Tom Corbett, Space Cadet seemed to draw on Robert Heinlein’s 1948 novel Space Cadet, but the series quickly diverged in the hands of science fiction writer Joseph Greene. It would run from 1950 to 1955, spawning a radio show, comic books and a newspaper strip and the eight hardback books many of us remember most clearly from the Corbett phenomenon. In a future where the Solar Guard safeguards a colonized Solar System and conducts advanced scientific research, the show followed Corbett and fellow cadets Astro and Roger Manning as they worked their way through the rigors of the Space Academy.
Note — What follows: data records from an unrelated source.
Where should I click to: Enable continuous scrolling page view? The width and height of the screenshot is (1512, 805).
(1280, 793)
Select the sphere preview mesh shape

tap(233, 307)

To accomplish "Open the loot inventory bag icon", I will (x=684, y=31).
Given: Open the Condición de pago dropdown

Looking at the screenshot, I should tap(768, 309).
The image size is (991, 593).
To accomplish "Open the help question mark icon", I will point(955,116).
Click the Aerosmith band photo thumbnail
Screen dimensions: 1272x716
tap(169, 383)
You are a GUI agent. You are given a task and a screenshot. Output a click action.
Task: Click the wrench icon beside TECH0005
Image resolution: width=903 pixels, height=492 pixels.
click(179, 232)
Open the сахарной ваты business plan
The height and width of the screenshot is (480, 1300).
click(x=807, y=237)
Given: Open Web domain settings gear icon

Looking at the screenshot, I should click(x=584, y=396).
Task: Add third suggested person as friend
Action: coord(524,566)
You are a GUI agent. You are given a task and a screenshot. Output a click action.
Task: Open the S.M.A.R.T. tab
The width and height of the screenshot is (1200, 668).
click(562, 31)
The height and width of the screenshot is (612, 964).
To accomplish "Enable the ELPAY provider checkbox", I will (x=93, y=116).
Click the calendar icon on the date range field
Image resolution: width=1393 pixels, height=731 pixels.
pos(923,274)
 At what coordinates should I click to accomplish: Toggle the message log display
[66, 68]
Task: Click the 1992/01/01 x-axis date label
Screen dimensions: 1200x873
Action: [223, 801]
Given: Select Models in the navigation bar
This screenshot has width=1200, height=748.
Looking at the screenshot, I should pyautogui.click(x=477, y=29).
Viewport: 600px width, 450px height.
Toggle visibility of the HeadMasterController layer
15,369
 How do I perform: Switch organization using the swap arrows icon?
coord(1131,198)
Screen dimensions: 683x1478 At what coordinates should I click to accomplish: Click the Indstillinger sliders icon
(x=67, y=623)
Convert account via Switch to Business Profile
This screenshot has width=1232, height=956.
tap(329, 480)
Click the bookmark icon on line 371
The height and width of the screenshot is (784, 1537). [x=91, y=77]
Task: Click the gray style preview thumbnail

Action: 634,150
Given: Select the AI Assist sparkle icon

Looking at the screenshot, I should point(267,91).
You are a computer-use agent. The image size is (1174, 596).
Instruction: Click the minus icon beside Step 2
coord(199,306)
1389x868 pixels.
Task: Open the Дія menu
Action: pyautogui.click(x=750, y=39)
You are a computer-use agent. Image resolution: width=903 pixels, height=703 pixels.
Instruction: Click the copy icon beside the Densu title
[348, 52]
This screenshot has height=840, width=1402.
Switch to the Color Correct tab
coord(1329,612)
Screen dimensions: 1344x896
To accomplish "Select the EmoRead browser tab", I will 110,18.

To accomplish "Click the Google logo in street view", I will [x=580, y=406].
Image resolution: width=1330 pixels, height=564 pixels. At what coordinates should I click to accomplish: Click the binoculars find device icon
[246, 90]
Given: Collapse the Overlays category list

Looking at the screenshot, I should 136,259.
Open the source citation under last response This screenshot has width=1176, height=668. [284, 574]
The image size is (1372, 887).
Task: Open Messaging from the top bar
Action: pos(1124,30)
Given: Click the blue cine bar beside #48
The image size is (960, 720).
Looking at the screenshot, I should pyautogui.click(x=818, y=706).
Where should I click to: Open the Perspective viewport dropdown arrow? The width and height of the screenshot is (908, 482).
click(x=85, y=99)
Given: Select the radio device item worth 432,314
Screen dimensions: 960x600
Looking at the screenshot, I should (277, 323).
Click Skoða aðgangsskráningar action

Their spaceship was the Polaris, a 200-foot atomic powered marvel.
Image: Actor Frankie Thomas, who died in May, became the embodiment of science fiction in the early television era.
Hey, you just couldn’t beat this stuff in its day. Here’s the Polaris being taken out for a run in Danger in Deep Space:
The giant ship began to shudder as the mighty pumps on the power deck started their slow, whining build-up. Tom sat in front of the control panel, strapped himself into the acceleration chair, and began checking the dials and gauges. Satisfied everything was in order, he fastened his eyes to the sweeping red second hand on the solar clock. The teleceiver screen brought a sharp picture of the surrounding base of the spaceship, and he saw that it was all clear. The second hand reached the ten-second mark.
“Stand by to raise ship!” bawled Tom into the intercom. The red hand moved steadily, surely, to the zero and the top of the clock face. Tom reached for the master switch.
“Blast off minus five–four–three–two–one–zero!”
Tom threw the switch.
I particularly love that sweeping red second hand, just as I love the slide rules Hal Clement’s crew uses in the SF classic Mission of Gravity.
Thomas would go on to become a TV and radio writer as well as a novelist, but the Corbett role seems to have been the one that most pleased him. At his request, he was buried in the costume he wore for the show. Hearing of his passing, I was reminded by a reader of two other deaths that should have been noted here. Ed Kemmer, who played Buzz Corry on the radio and TV show Space Patrol, died in 2004, while George D. Wallace, who played Commando Cody in the Republic serial Radar Men from the Moon and also appeared in the 1956 gem Forbidden Planet, among many other credits, died last July.
Great art they were not, these early television and movie serials, but my memory of both Tom Corbett, Space Cadet and Space Patrol is still bright, and it’s an agreeable thought that such popularizations led to scientific careers for some young viewers. An ongoing interest here is the development of the first science fiction magazines and their treatment of science in non-fiction articles as the genre matured. One suspects that the shelves of some scientists may still sport, like mine, at least a few issues of the old pulp magazines. But if not, I’ll bet many still have memories that refuse to fade of the early television era, when the idea of getting into space could energize an entire nation and a mission to the stars seemed just around the corner.